Publié le par christine brunet /aloys

 

Le lutin du mouchoir



 

J'ai cinq ans, la grippe et la fièvre.

Je suis dans mon lit. Dans la chambre, trois autres lits vides : papa, maman, ma sœur.

L'appartement est silencieux. Christine est à l'école, papa est au travail et maman s'occupe à des tâches silencieuses, pour protéger mon sommeil.

Je ne dors pas. J'ai le nez bouché.

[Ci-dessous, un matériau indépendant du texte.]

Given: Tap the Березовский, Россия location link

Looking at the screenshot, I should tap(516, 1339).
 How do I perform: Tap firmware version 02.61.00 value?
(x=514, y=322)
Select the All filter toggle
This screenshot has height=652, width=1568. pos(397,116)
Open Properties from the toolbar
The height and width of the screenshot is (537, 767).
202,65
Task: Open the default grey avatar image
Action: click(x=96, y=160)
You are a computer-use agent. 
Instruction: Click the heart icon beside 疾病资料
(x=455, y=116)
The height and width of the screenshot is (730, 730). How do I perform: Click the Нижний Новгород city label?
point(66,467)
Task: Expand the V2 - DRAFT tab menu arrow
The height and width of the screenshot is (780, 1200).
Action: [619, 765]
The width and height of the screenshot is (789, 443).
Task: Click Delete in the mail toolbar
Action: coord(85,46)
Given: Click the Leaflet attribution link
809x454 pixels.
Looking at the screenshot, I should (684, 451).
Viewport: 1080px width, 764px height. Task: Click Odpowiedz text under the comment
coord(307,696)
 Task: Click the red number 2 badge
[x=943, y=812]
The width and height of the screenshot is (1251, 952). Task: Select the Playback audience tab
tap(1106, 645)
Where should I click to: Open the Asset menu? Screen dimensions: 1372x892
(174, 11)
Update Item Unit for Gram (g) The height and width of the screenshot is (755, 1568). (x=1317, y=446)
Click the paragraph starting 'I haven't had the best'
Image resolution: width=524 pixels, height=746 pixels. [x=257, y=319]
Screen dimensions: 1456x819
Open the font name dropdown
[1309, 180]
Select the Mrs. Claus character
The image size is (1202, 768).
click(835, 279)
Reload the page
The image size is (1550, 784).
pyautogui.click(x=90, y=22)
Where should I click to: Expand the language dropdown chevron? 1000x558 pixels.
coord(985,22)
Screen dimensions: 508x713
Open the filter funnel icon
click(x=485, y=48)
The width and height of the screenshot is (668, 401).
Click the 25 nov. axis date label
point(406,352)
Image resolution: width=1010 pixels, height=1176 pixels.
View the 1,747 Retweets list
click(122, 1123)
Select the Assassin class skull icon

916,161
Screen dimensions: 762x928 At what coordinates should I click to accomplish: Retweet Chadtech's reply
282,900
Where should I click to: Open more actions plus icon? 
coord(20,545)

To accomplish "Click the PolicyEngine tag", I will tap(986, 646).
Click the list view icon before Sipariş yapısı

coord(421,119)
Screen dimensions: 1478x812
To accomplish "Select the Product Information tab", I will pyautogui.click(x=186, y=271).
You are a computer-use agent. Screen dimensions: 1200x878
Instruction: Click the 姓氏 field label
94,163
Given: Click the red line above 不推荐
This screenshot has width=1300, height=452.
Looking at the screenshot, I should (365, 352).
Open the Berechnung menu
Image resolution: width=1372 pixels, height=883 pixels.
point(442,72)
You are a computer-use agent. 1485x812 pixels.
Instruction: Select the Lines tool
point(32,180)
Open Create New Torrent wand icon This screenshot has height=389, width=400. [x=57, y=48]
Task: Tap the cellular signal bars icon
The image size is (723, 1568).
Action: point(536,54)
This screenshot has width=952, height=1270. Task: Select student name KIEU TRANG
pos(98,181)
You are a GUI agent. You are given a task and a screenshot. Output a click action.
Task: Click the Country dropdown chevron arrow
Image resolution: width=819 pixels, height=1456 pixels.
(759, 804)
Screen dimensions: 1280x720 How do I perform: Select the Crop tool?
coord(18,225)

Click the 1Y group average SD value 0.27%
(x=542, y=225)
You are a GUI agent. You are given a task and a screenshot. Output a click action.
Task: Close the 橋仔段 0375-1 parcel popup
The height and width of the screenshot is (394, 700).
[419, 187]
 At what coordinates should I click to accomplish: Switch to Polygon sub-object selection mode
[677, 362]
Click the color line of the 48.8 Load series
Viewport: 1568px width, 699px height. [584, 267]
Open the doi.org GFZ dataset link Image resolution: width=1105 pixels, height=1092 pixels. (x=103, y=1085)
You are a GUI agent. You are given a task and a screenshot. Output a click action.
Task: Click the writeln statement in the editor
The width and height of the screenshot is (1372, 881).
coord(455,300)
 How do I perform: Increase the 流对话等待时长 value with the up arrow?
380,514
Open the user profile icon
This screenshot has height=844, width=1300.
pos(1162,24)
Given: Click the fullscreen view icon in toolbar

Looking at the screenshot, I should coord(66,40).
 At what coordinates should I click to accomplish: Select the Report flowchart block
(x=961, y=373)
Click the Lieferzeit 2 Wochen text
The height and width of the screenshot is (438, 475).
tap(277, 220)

Pour l'instant, la position la plus confortable, c'est couchée sur le dos.

Je m'ennuie mais je n'ai pas la force de me lever.

Je sors mon mouchoir du dessous de mon oreiller.

Je l'étale devant moi sur le rabat du drap de lit.

Il ne s'est pas mis à plat. Il fait des collines et des grottes.

Je m'étonne et fixe une des entrées.

Du fond du mouchoir, au tournant d'une galerie apparaît soudain un tout petit lutin. Sa tête ne touche même pas le plafond de la grotte. Il sourit gentiment. Il a un chapeau pointu rouge, un peu tordu. Je crois qu'il est torse nu. Il porte un petit collant. Je n'ai pas eu le temps de voir la couleur, ni si les pieds sont couverts. Il est reparti vers une autre galerie.

Émerveillée et curieuse, je guette. Il y a trois ou quatre autres entrées de grottes.

Il n'avait pas l'air méchant. Faut-il un peu secouer le mouchoir ? Et si les grottes disparaissaient ?

Et si, dérangé, il devenait méchant ?

À force de surveiller les grottes, j'ai les yeux qui piquent.

Sans crier gare, le voici ! Son collant est bleu et les pieds sont couverts.

Il me fait signe de le rejoindre, son tout petit index s'agitant, levé au bout de son poing.

Oui mais comment faire ? Je n'ai rien dit. J'ai juste pensé. Pourtant, il hausse les épaules comme pour dire « Où est le problème ? ».

D'un seul coup je me retrouve debout à l'entrée du mouchoir. J'ai encore le temps de réaliser que c'est un mouchoir blanc garnis de petits papillons.

Et je suis dans la grotte. Plus de petits papillons.

Du gris et du bosselé. Il fait un peu sombre mais je vois très bien le lutin qui sautille devant moi.

Je le suis, un peu craintive et très curieuse.

Les galeries sont trop étroites pour que nous marchions l'un à côté de l'autre.

Je me surprends à penser que l'on devrait bientôt se retrouver de l'autre côté du...du quoi ? Je ne sais plus.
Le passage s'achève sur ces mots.